What is expected. Write out the lines of the data below word for word, leaving out the pictures.

## BEGIN Task input

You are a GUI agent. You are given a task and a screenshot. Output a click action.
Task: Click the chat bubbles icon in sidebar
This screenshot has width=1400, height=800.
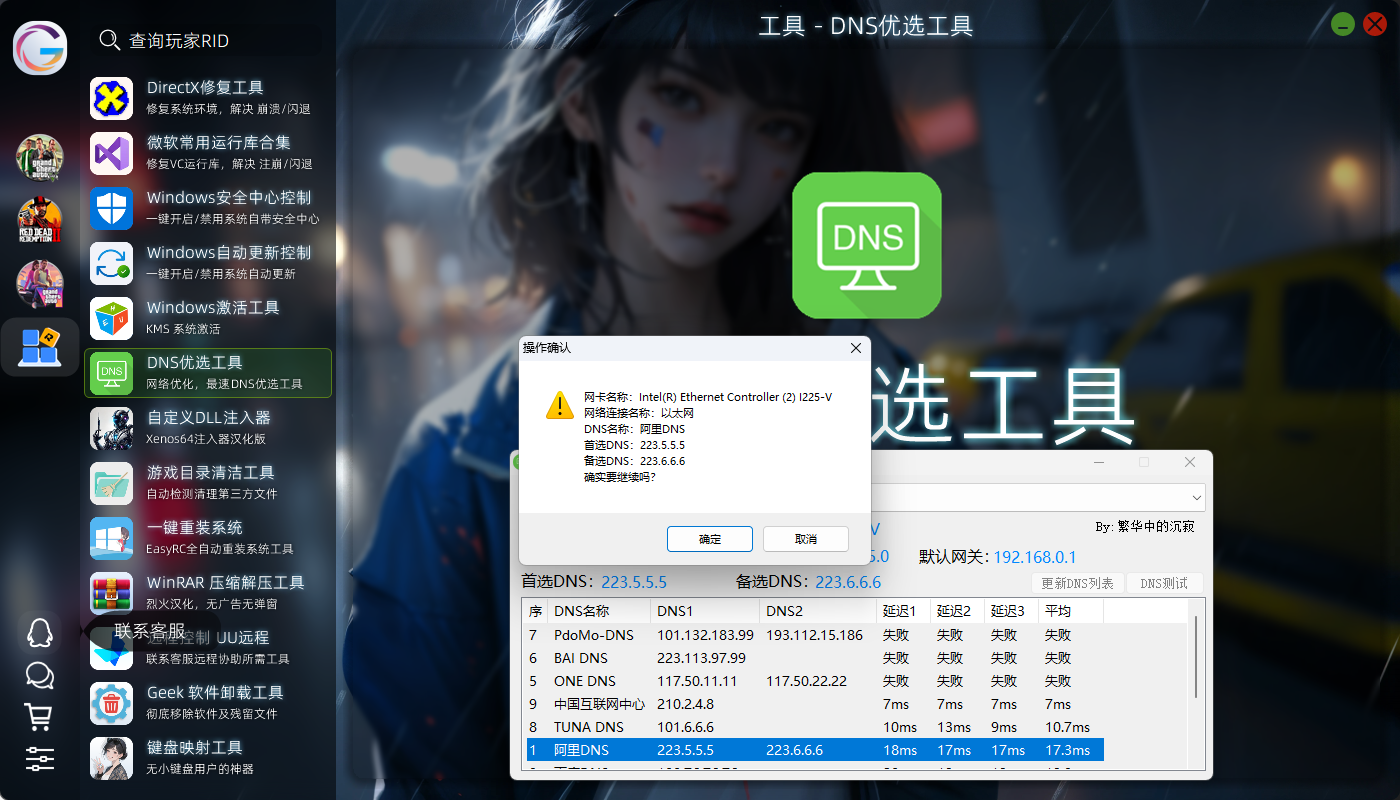click(39, 675)
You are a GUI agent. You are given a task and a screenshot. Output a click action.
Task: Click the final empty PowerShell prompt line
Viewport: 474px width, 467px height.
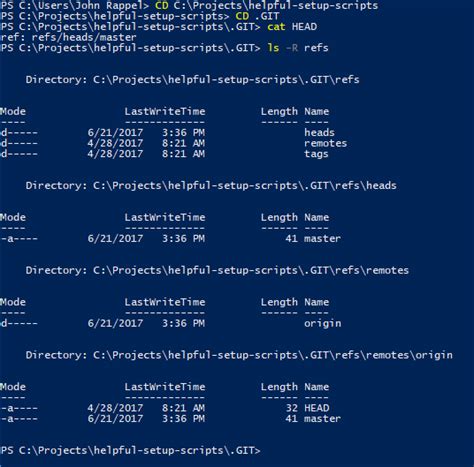[x=130, y=450]
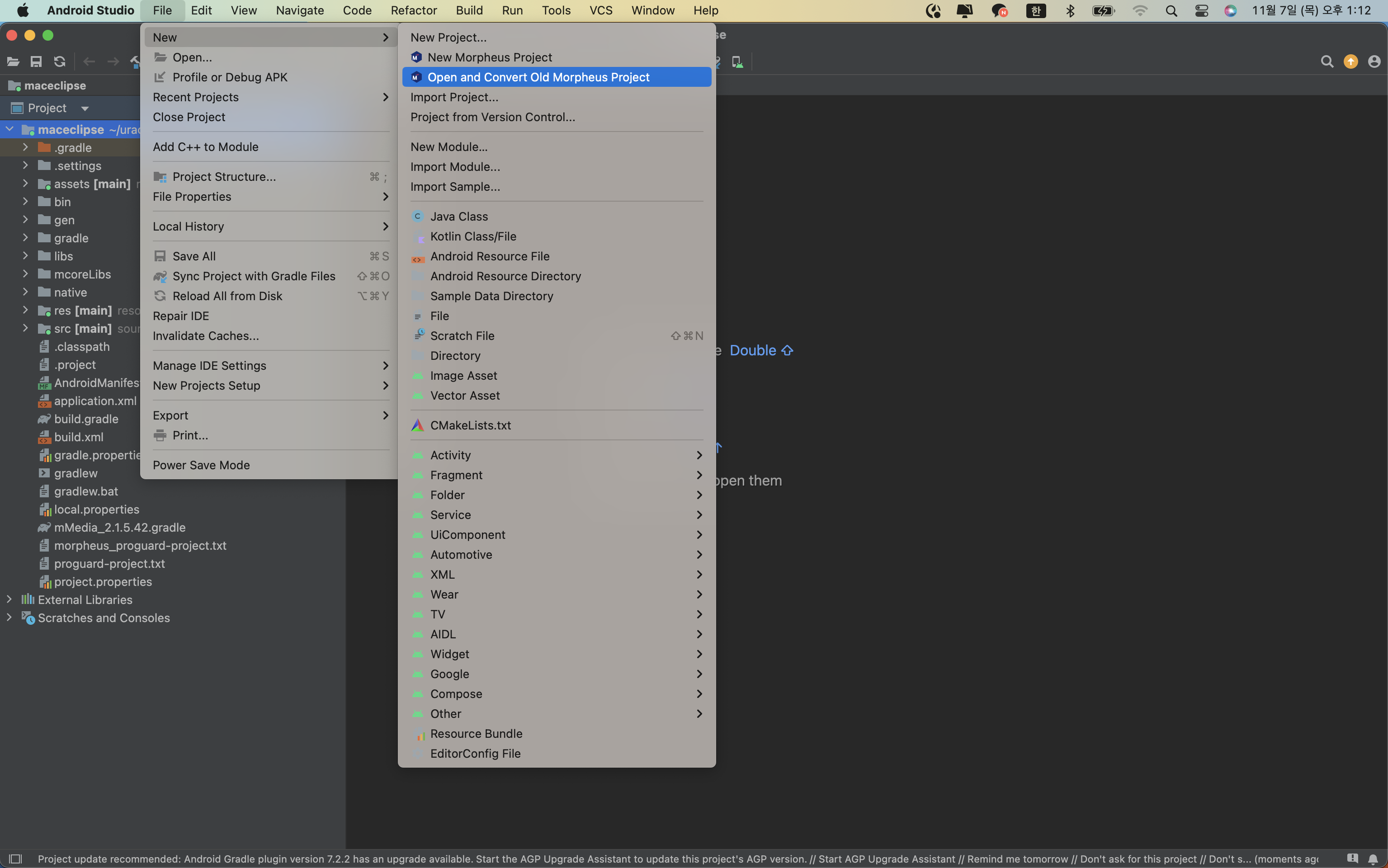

## END Task input

Reply.
You are a GUI agent. You are given a task and a screenshot. Output a click action.
Task: Click the chat bubbles icon in sidebar
This screenshot has width=1400, height=800.
click(39, 675)
You are a GUI agent. You are given a task and a screenshot. Output a click action.
Task: Click the final empty PowerShell prompt line
Viewport: 474px width, 467px height.
[x=130, y=450]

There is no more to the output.